§ **Do this**
Reproduce the items below without any change, starting with the line that contains "quality [133, 650]" and going on through the line that contains "listed [350, 637]", both included.

§ **Dataset excerpts**
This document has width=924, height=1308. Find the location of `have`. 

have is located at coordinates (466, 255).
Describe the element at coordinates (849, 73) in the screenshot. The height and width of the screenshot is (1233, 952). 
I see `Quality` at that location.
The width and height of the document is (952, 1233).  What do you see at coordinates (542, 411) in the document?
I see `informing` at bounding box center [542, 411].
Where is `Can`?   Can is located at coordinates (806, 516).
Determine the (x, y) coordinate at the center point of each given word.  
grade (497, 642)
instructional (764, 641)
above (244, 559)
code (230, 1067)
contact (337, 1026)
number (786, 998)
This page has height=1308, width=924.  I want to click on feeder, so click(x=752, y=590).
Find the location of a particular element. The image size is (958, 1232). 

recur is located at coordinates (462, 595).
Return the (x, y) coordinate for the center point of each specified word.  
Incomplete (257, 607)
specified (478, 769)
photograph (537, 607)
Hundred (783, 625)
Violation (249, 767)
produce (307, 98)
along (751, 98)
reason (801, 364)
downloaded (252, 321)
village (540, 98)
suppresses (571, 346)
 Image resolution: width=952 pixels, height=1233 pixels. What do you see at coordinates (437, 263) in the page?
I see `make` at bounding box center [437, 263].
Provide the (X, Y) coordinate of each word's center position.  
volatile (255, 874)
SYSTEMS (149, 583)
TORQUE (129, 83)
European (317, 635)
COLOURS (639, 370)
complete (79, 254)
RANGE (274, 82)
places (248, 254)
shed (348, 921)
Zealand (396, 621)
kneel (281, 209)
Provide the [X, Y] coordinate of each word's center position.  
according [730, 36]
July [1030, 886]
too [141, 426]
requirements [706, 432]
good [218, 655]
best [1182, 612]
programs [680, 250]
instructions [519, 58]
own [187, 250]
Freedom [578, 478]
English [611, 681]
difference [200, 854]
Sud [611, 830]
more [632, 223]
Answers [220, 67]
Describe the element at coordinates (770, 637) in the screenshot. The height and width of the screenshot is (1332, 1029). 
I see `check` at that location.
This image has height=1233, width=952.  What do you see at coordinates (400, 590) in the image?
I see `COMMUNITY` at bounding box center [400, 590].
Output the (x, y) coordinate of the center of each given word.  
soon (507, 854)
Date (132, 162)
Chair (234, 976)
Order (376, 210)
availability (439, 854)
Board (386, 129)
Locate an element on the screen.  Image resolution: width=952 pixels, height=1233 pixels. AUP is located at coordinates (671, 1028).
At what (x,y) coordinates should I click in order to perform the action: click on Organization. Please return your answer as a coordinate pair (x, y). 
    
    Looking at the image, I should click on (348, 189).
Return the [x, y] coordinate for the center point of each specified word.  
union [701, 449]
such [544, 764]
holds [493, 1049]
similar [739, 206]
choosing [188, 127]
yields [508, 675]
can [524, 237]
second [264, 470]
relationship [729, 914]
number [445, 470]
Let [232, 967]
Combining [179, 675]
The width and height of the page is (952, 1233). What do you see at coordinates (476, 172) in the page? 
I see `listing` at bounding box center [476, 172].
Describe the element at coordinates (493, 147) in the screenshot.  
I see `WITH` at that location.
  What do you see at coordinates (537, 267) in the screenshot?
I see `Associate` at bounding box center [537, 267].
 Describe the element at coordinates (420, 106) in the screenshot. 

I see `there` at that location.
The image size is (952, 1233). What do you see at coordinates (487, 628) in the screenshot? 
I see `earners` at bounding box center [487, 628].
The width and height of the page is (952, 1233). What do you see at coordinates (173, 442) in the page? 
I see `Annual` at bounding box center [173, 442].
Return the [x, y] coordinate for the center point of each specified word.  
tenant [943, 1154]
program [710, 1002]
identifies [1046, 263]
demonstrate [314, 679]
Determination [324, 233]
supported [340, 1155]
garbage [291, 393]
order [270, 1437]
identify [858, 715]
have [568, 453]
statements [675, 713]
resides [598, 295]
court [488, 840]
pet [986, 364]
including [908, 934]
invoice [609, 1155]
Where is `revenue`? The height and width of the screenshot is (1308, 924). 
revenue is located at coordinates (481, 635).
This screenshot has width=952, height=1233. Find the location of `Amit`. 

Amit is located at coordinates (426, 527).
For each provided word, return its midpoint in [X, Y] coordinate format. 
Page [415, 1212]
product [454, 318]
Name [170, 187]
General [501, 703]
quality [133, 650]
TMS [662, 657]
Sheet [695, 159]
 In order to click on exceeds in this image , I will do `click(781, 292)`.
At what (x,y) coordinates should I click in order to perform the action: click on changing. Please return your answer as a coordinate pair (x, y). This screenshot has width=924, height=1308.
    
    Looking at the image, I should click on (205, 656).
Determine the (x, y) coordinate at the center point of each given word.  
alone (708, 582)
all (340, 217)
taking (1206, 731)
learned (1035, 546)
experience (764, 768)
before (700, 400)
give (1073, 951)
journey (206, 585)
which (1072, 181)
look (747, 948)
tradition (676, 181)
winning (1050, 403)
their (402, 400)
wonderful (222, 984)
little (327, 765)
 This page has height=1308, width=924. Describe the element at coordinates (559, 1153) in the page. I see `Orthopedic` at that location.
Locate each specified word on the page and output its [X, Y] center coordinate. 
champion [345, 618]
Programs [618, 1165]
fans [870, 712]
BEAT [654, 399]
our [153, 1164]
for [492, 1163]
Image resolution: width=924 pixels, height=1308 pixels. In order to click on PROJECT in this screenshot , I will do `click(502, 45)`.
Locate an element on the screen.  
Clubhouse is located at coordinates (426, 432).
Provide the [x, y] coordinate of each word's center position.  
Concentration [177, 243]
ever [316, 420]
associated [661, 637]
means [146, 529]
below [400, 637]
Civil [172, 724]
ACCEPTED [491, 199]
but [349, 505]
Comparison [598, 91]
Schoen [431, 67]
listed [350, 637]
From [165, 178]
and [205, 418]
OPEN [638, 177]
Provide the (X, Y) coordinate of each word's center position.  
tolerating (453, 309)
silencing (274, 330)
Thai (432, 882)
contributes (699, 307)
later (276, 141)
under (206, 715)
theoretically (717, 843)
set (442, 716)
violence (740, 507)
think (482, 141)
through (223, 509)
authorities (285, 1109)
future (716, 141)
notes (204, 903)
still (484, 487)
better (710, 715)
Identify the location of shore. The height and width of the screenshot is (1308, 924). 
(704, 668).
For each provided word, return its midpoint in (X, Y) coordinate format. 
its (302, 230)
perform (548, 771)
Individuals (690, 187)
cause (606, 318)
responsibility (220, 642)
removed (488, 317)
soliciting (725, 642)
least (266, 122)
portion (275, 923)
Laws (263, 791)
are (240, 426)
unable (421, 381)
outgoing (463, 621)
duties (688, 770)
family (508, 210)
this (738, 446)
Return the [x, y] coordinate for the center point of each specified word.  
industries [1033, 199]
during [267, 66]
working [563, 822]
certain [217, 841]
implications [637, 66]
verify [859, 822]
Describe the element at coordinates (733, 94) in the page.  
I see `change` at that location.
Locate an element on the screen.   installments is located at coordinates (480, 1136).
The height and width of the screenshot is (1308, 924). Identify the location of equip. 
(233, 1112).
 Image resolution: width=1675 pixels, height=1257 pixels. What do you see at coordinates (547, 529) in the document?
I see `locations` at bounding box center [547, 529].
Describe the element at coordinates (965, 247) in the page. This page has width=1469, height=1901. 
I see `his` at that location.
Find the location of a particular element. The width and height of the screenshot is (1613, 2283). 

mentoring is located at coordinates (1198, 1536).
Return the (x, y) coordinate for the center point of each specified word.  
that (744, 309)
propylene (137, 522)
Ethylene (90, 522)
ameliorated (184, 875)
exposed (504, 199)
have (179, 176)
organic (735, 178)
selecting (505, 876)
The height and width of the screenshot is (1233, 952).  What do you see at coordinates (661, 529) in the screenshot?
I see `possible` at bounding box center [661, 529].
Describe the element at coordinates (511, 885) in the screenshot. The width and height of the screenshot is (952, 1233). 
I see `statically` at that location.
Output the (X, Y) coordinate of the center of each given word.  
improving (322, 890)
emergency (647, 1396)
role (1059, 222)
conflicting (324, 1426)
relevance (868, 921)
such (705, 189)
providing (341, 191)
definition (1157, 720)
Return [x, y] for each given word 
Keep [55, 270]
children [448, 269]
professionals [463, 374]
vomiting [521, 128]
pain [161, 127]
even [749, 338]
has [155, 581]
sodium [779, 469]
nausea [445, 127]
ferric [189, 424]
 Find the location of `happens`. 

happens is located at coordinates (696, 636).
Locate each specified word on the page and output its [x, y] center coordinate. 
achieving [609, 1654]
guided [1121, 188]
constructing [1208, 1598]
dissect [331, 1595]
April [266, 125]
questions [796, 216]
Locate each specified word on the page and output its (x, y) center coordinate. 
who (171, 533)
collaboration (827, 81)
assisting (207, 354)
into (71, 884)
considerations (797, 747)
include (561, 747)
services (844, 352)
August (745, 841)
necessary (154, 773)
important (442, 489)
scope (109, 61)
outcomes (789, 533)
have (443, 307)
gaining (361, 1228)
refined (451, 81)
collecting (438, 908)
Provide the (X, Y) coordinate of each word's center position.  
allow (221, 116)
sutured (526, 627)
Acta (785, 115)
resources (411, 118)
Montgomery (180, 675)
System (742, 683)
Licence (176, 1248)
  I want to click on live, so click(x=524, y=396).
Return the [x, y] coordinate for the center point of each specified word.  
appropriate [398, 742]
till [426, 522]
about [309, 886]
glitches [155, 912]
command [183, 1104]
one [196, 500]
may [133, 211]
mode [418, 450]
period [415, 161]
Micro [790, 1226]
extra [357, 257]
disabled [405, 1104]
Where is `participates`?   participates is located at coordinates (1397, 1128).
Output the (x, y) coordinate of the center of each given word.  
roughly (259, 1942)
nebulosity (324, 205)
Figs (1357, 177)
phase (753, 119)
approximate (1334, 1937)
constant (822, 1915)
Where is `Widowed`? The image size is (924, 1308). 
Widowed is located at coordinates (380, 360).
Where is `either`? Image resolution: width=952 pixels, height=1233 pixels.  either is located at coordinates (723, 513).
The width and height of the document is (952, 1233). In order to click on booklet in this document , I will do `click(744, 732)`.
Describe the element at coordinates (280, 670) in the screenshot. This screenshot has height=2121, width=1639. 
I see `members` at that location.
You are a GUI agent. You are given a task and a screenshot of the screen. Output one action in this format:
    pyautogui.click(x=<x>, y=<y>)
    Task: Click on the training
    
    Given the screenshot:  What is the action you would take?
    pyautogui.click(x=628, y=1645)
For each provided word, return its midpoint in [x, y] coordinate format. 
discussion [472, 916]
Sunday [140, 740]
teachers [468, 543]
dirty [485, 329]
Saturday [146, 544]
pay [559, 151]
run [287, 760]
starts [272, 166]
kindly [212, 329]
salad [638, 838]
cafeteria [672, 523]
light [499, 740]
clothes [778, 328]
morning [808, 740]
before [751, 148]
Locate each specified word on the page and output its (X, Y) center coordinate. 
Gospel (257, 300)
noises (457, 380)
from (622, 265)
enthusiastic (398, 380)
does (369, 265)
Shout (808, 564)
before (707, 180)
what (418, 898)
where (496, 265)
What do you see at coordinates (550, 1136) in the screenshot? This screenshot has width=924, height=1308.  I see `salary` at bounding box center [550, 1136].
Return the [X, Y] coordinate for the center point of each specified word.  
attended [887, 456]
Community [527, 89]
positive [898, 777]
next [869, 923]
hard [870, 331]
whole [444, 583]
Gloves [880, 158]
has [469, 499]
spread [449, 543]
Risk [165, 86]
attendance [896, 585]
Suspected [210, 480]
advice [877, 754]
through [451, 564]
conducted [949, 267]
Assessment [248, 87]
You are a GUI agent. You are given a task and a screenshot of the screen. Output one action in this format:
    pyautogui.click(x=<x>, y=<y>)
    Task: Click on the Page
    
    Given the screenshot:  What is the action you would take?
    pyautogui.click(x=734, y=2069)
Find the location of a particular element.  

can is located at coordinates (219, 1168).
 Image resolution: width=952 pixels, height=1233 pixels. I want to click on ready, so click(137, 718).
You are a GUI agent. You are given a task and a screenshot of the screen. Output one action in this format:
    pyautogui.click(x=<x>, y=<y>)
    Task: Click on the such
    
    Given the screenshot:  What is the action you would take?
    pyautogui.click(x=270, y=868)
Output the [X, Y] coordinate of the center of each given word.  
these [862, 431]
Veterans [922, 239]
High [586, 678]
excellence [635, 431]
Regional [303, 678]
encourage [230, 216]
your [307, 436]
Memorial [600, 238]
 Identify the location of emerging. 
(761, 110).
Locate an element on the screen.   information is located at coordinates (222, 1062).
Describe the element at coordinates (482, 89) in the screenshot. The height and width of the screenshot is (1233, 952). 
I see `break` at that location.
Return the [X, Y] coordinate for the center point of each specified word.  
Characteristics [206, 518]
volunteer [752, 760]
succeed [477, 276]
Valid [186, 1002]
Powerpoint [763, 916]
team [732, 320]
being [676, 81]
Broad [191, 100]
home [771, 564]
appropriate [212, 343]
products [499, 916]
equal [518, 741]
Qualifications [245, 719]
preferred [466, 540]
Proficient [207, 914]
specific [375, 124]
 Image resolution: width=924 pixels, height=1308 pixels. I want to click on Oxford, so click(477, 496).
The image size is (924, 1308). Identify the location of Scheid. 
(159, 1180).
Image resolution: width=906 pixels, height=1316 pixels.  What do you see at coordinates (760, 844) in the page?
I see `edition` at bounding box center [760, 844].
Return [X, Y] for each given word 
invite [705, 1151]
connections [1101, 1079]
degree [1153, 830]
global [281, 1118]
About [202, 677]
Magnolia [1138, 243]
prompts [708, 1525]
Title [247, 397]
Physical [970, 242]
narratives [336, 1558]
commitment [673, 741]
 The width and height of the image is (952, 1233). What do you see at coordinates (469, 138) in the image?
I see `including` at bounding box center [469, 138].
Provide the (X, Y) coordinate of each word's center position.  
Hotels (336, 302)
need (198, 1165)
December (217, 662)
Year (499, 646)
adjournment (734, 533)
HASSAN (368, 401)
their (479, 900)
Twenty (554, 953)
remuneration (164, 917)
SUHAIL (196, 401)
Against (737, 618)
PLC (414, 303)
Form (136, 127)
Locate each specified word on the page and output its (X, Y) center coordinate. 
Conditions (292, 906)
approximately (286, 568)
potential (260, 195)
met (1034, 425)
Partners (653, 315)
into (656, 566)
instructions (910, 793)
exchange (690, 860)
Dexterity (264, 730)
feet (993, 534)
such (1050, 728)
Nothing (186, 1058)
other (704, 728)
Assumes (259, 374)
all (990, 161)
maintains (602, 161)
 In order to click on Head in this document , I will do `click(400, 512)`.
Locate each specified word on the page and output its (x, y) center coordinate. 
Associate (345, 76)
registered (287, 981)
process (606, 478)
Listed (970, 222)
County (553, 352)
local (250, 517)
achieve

§ **Exercise answer**
quality [133, 650]
TMS [662, 657]
Sheet [695, 159]
 In order to click on exceeds in this image , I will do `click(781, 292)`.
At what (x,y) coordinates should I click in order to perform the action: click on changing. Please return your answer as a coordinate pair (x, y). This screenshot has width=924, height=1308.
    
    Looking at the image, I should click on (205, 656).
Determine the (x, y) coordinate at the center point of each given word.  
alone (708, 582)
all (340, 217)
taking (1206, 731)
learned (1035, 546)
experience (764, 768)
before (700, 400)
give (1073, 951)
journey (206, 585)
which (1072, 181)
look (747, 948)
tradition (676, 181)
winning (1050, 403)
their (402, 400)
wonderful (222, 984)
little (327, 765)
 This page has height=1308, width=924. Describe the element at coordinates (559, 1153) in the page. I see `Orthopedic` at that location.
Locate each specified word on the page and output its [X, Y] center coordinate. 
champion [345, 618]
Programs [618, 1165]
fans [870, 712]
BEAT [654, 399]
our [153, 1164]
for [492, 1163]
Image resolution: width=924 pixels, height=1308 pixels. In order to click on PROJECT in this screenshot , I will do `click(502, 45)`.
Locate an element on the screen.  
Clubhouse is located at coordinates (426, 432).
Provide the [x, y] coordinate of each word's center position.  
Concentration [177, 243]
ever [316, 420]
associated [661, 637]
means [146, 529]
below [400, 637]
Civil [172, 724]
ACCEPTED [491, 199]
but [349, 505]
Comparison [598, 91]
Schoen [431, 67]
listed [350, 637]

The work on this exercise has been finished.